* TEXTO PARA LEITURA:
A tentativa de assassinato contra o ex-presidente dos EUA Donald Trump tem grande potencial de lhe render dividendos políticos positivos. Um dos principais sinais que apontam nessa direção é a solidariedade prestada a Trump por integrantes dos dois grandes partidos americanos –incluindo os adversários democratas– e líderes internacionais de diferentes posições ideológicas.
O presidente Joe Biden, adversário de Trump na eleição deste ano, e os ex-presidentes Barack Obama e Bill Clinton, todos do partido Democrata, se solidarizaram com Trump. No plano internacional, Lula foi um dos líderes de esquerda que se solidarizou com Trump.
A conversão dessa oportunidade em bônus político dependerá, sobretudo, das estratégias e ações de comunicação que forem usadas por Trump e seu time nos próximos dias. A comunicação do ex-presidente com a imprensa, adversários e influencers será fundamental nesse processo.
É incerto, no entanto, se Trump vai conseguir aproveitar essa oportunidade. É preciso lembrar que a pandemia de Covid-19 foi outra dessas situações capazes de transformar o político em herói inconteste da pátria, mas Trump seguiu o caminho de negar a doença e a vacina, acentuando a divisão ideológica no país e intensificando sua reputação controversa –o mesmo ocorreu com Jair Bolsonaro, no Brasil.

* INSTRUÇÃO DE TRABALHO 1:
No texto sobre a tentativa de assassinato contra Trump, de que depende, sobretudo, a conversão da oportunidade em bônus político?
* INSTRUÇÃO DE TRABALHO 2:
Dê continuidade ao texto sobre a tentativa de assassinato contra Trump, começando depois da última frase.

* DADOS REGISTRADOS:
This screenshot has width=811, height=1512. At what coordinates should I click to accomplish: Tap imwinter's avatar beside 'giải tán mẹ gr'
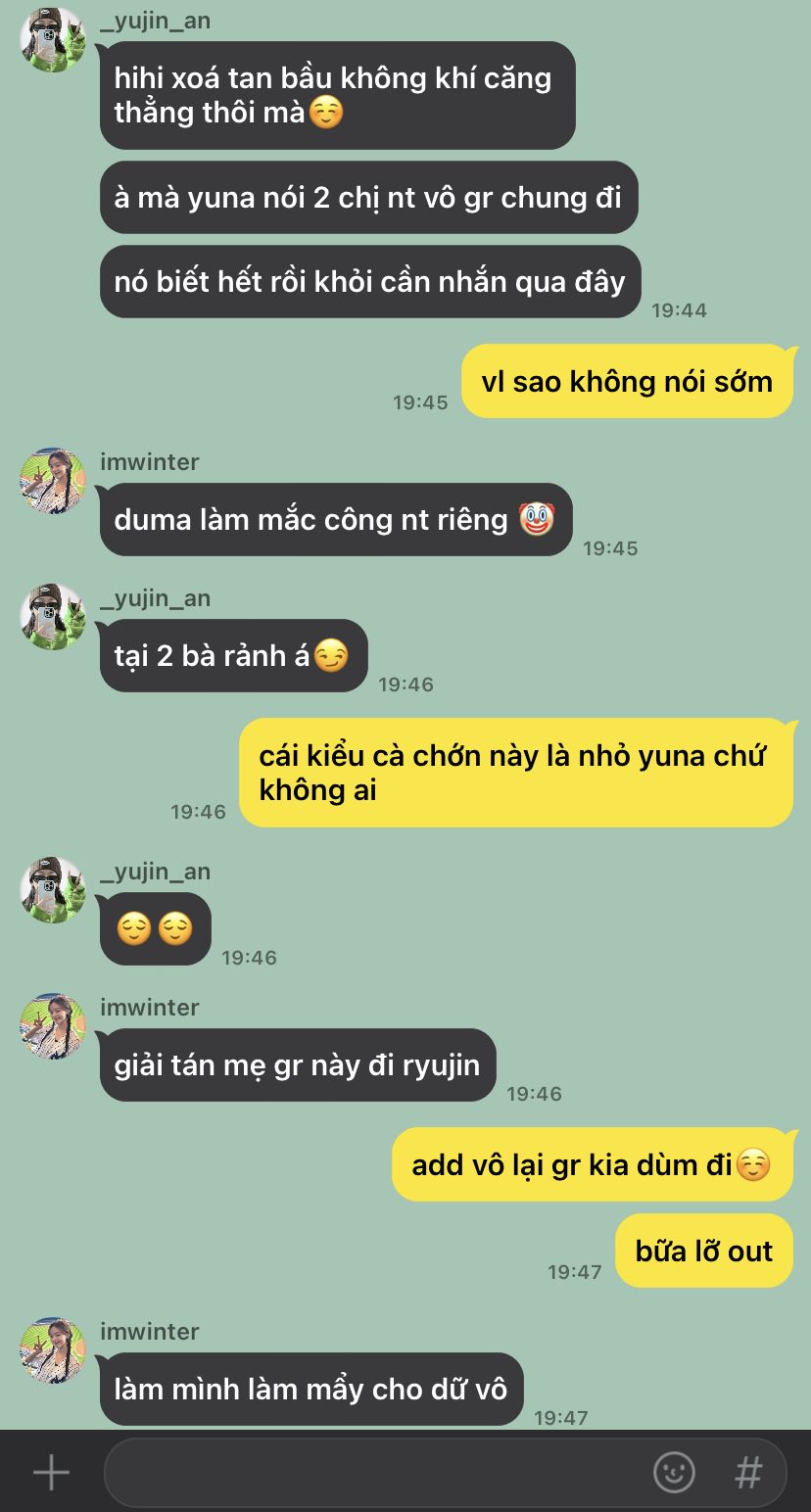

* RESPOSTA 1:
Das estratégias e ações de comunicação que Trump e seu time usarem nos próximos dias.

* RESPOSTA 2:
O jornalista Del Quentin Wilber, autor de um livro sobre a tentativa frustrada de assassinato contra Ronald Reagan em 1981, observou em um artigo para a revista Fortune que “o atentado gerou uma imensa simpatia do público americano por Reagan, que passou 13 dias no hospital antes de retornar à Casa Branca”. O episódio, no entanto, fez ainda mais: “construiu um vínculo entre o presidente e o público”, afirmou Wilber. Segundo ele, as pessoas passaram a ver um presidente que agiu com graça e coragem ao tomar um tiro que quase acertou seu coração. “Eles ouviriam que ele havia feito piadas com seus médicos e enfermeiros enquanto lutavam para salvar sua vida e procuravam aliviar a ansiedade de seus entes queridos”, comentou o autor.
Wilber relata que Reagan estava deitado em uma maca no hospital, com um tubo no peito drenando sangue de seu lado, e ainda assim tentou acalmar sua esposa, Nancy, com uma piada. “Querida, esqueci de me abaixar”, disse o presidente dos EUA à esposa, usando uma frase que o boxeador Jack Dempsey disse à sua própria esposa após perder o campeonato mundial de pesos pesados em 1926.
O presidente ainda fez piadas com seus assessores enquanto era levado para a sala de cirurgia e, pouco antes de ser anestesiado, ele brincou com os cirurgiões: “Espero que todos vocês sejam republicanos”. Um dos médicos, democrata e liberal, respondeu: “Hoje, senhor presidente, todos somos republicanos.”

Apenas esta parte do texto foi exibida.